ASTM B111 C68700銅ニッケル管は主にどのような用途に使用されていますか?
- コンデンサーとエバポレーター: ASTM B111 C68700銅ニッケル管は、優れた熱伝導性と耐食性により、コンデンサーとエバポレーターの継手として一般的に使用されています。これらのデバイスでは、管は高温高圧の冷媒の流れに耐える必要があり、同時に冷媒の腐食作用にも抵抗する必要があります。したがって、ASTM B111 C68700銅ニッケル管の性能特性は、それらを理想的な選択肢にしています。

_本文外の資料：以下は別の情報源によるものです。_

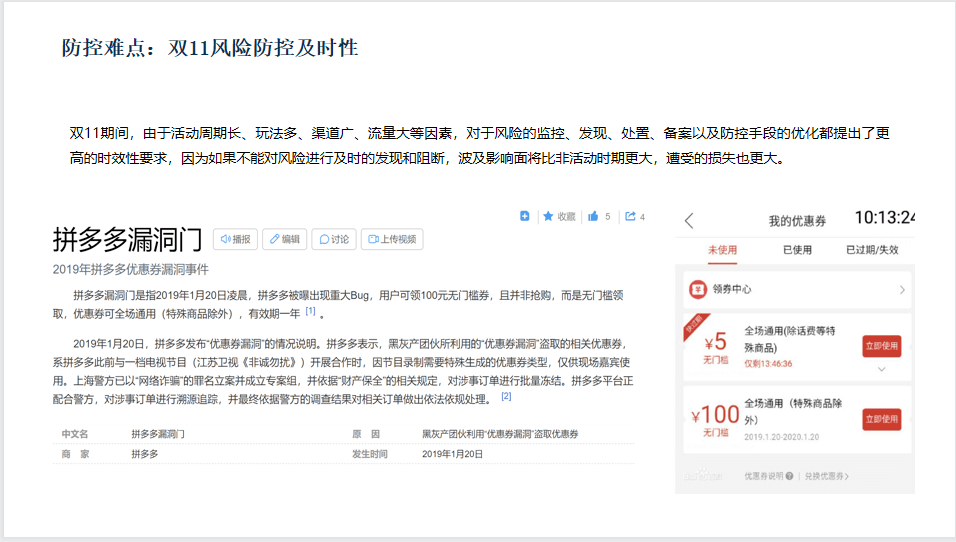Click the 上传视频 upload video button

[x=392, y=239]
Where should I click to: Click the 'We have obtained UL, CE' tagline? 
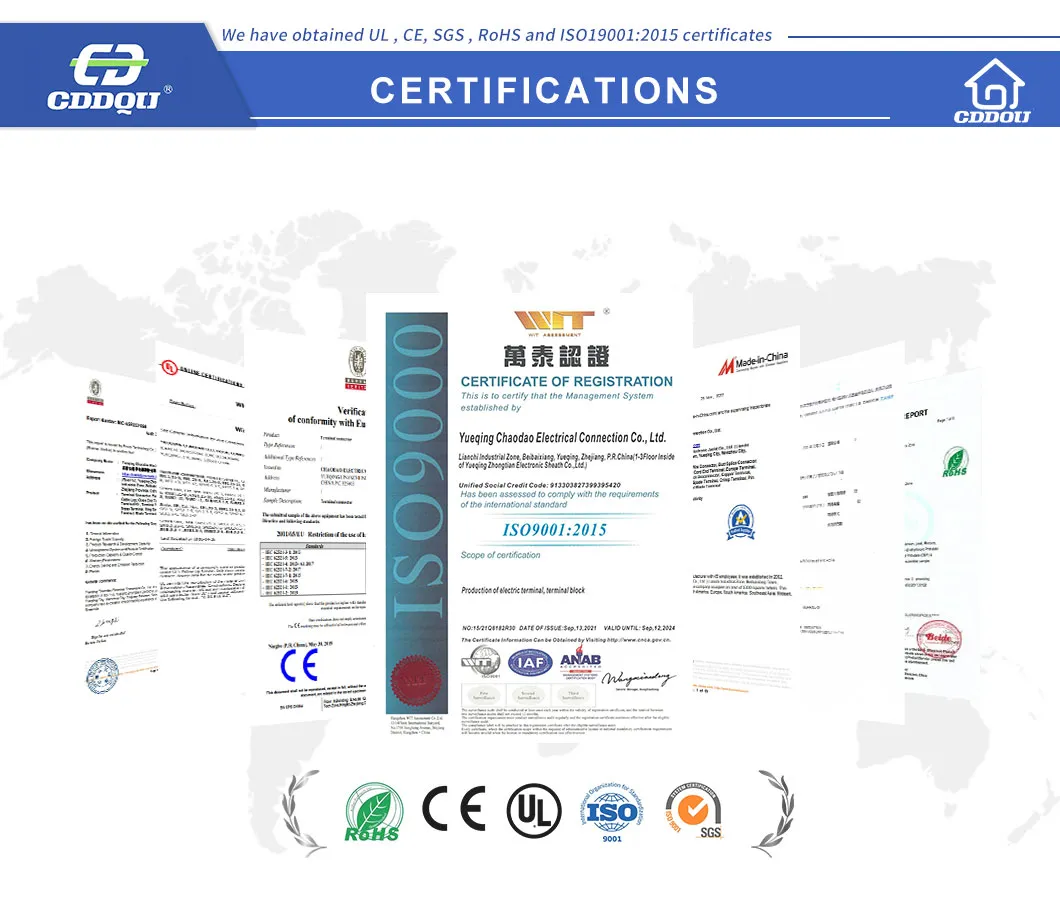click(x=497, y=35)
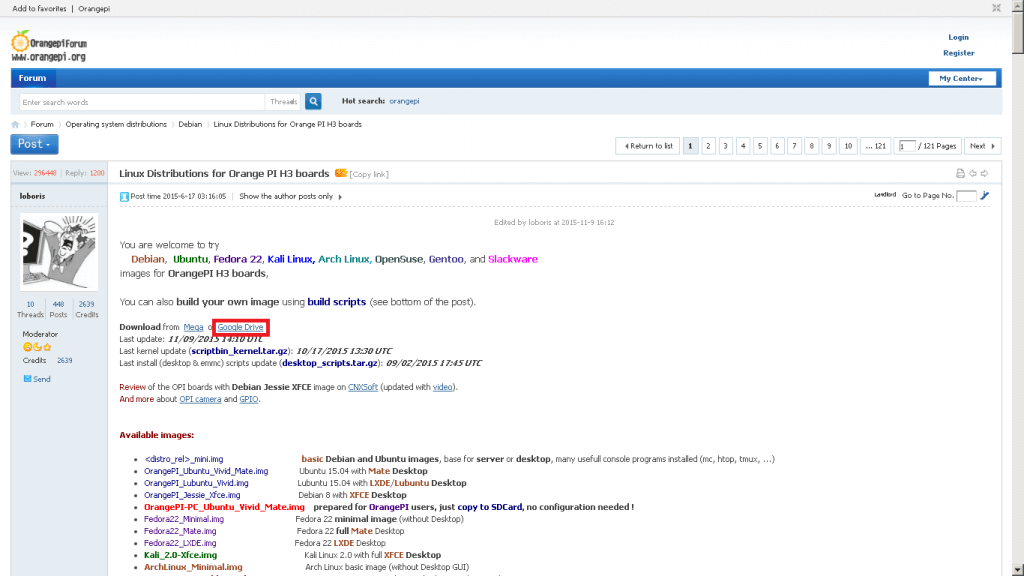Click the magnifier search button

313,101
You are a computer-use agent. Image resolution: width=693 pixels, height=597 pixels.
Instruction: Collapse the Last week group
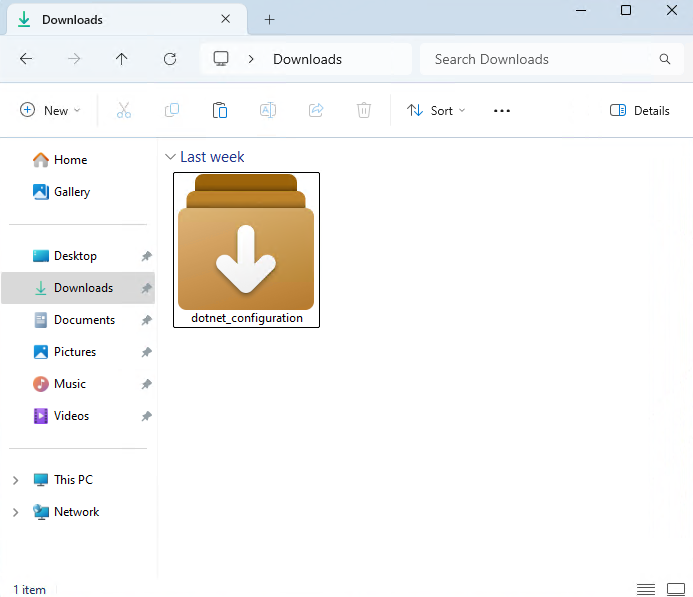pos(170,157)
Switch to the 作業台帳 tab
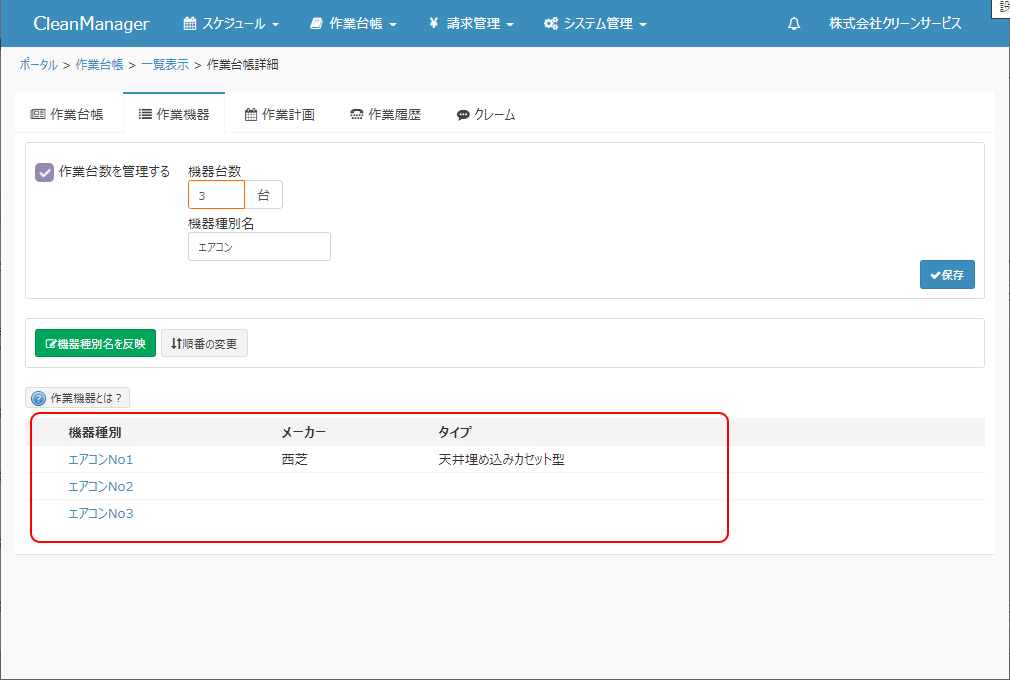 click(x=68, y=115)
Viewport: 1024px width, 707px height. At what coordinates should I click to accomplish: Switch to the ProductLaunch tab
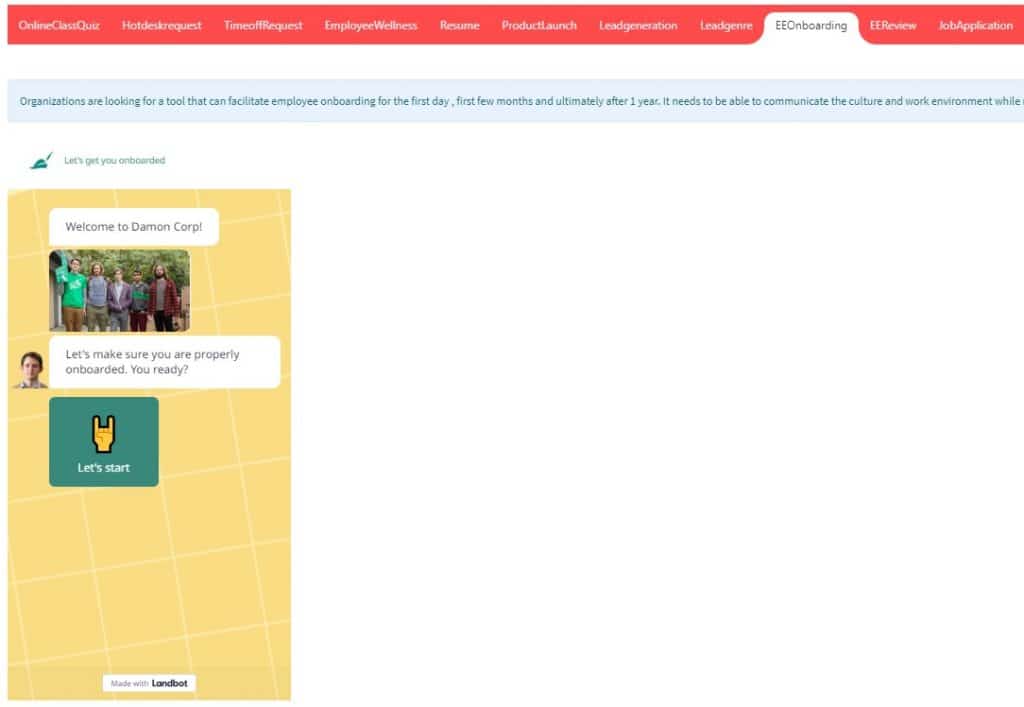tap(539, 26)
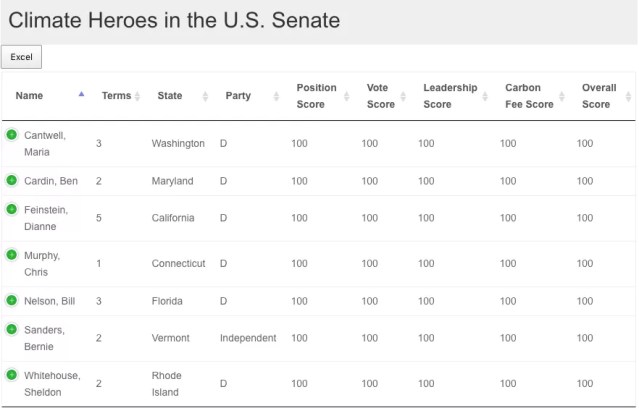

- 熱交換器: 化学工業では、熱交換器は一般的な設備の1つです。ASTM B111 C68700銅ニッケル管は、その高強度と優れた耐食性により、熱交換器の継手として一般的に使用されています。これらの管継手は、高温高圧の化学媒体の流れに耐える必要があり、媒体の腐食作用にも抵抗する必要があります。したがって、ASTM B111 C68700銅ニッケル管の性能特性は、それらを化学工業における推奨材料にしています。
- 海水淡水化プラント: 海水淡水化の過程では、海水から塩分を除去するために多数の熱交換器とコンデンサーが必要です。ASTM B111 C68700銅ニッケル管は、海水などの腐食性媒体に対する優れた耐性により、これらのデバイスの継手としてよく使用されます。その表面に形成される保護酸化物層は、海水による浸食を効果的に防ぎ、それによって設備の耐用年数を延ばします。
- 海洋プラットフォーム: 海洋プラットフォームでは、さまざまな設備とパイプラインが海洋環境の腐食作用に耐える必要があります。ASTM B111 C68700銅ニッケル管は、優れた耐食性により、沖合プラットフォームの熱交換器、コンデンサー、および海底パイプラインの継手として一般的に使用されています。
- 蒸留器パイプライン: 蒸留プロセス中、パイプラインは蒸気と凝縮液を輸送する必要があります。ASTM B111 C68700銅ニッケル管は、優れた熱伝導性と耐食性により、蒸留器パイプラインの継手として一般的に使用されています。
- 耐食性と高強度材料を必要とするその他の機会: ASTM B111 C68700銅ニッケル管の優れた耐食性と高強度特性により、食品加工や製薬などの業界の熱交換器やコンデンサー設備など、これらの特性を必要とするその他の機会にも適用できます。